▶ _Excerpted records_:
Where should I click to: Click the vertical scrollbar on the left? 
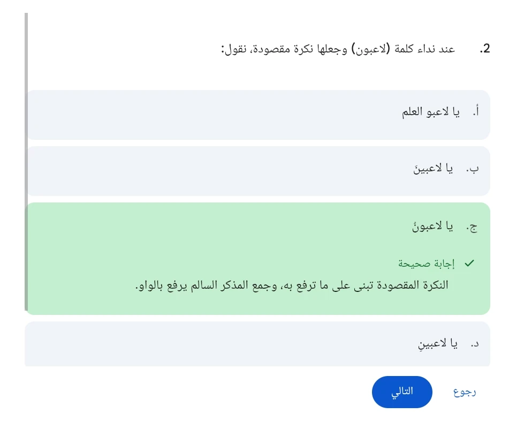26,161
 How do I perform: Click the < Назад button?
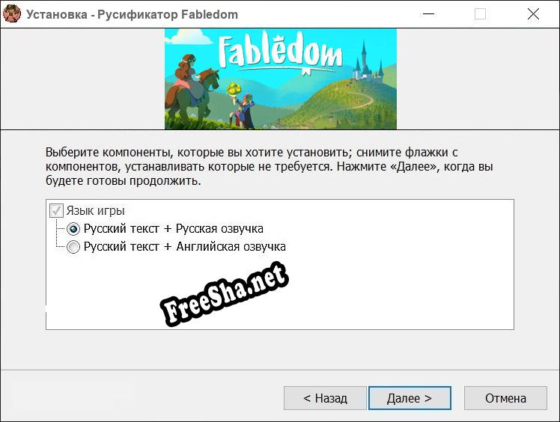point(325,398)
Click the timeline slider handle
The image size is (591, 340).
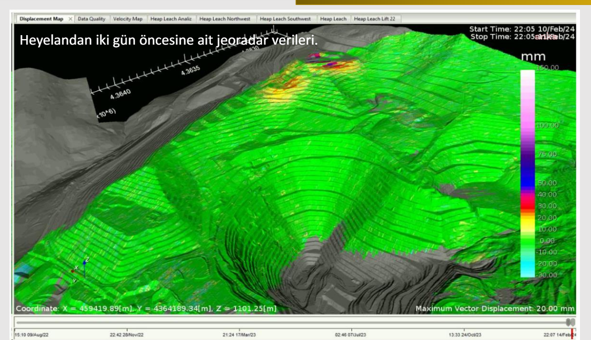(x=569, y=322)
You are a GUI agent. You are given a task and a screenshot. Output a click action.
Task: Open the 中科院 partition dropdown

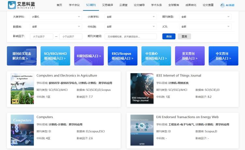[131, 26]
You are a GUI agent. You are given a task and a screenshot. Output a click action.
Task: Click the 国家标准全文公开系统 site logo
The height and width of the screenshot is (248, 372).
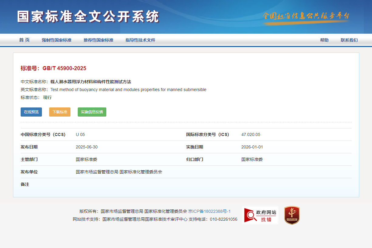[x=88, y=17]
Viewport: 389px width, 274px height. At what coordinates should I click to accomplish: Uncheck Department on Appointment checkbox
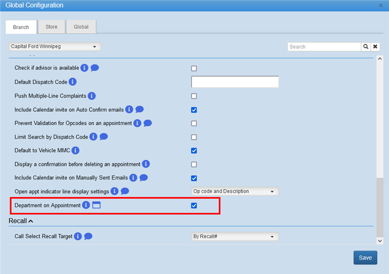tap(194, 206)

* * *

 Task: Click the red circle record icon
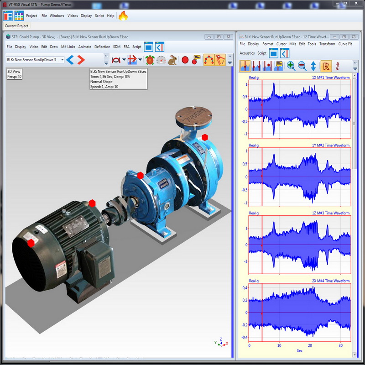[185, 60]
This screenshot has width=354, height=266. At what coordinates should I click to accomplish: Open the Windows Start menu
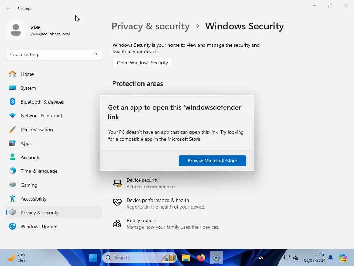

...

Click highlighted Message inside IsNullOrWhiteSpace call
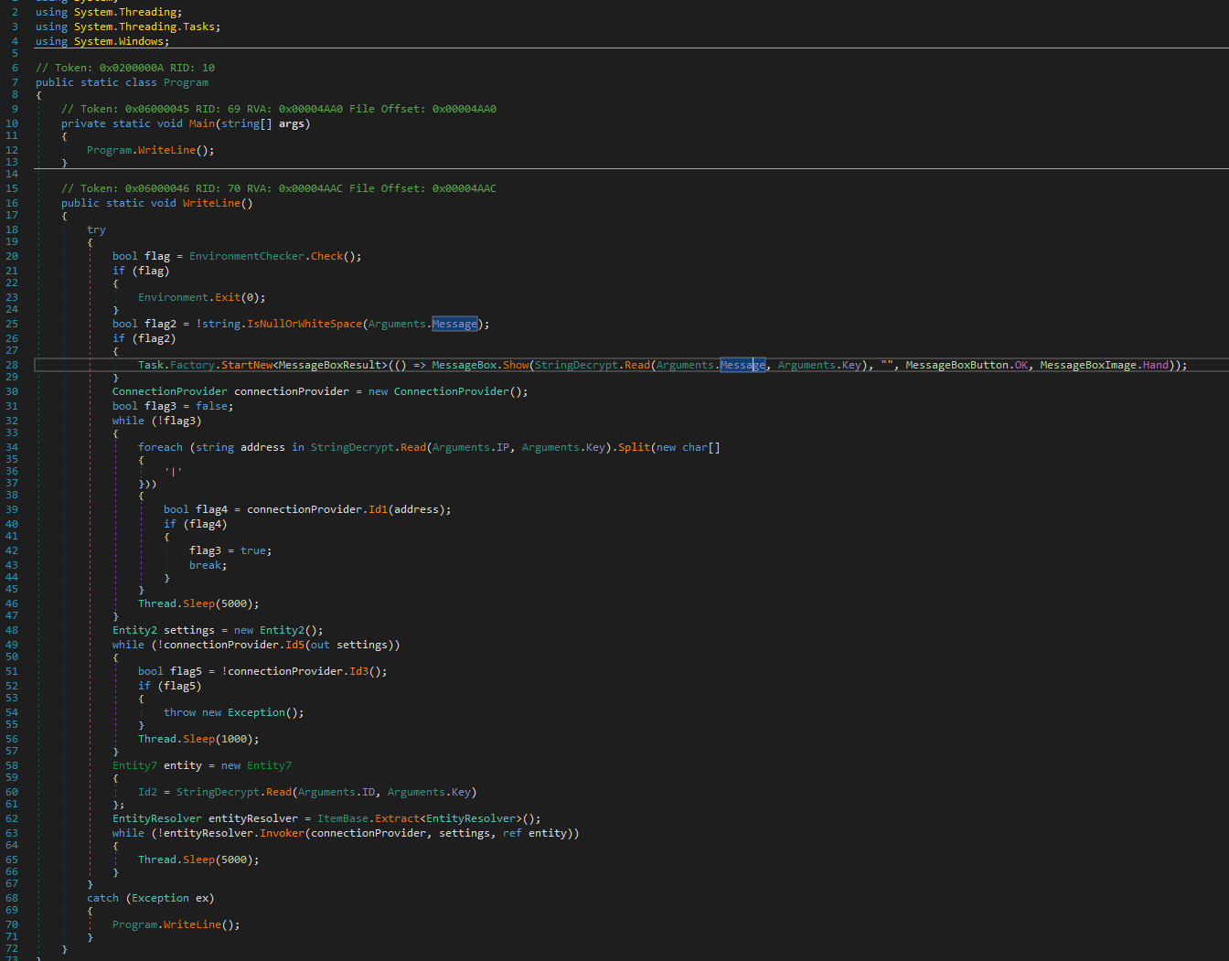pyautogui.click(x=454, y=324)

▶ _Work item_: Your reply is to be an exact repeat of the listing above from the line holding "Task: Click the red circle record icon" down to the line holding "This screenshot has", ends included, pictures excluded.

▶ _Result of the exercise_:
 Task: Click the red circle record icon
[185, 60]
This screenshot has width=354, height=266. At what coordinates should I click to accomplish: Open the Windows Start menu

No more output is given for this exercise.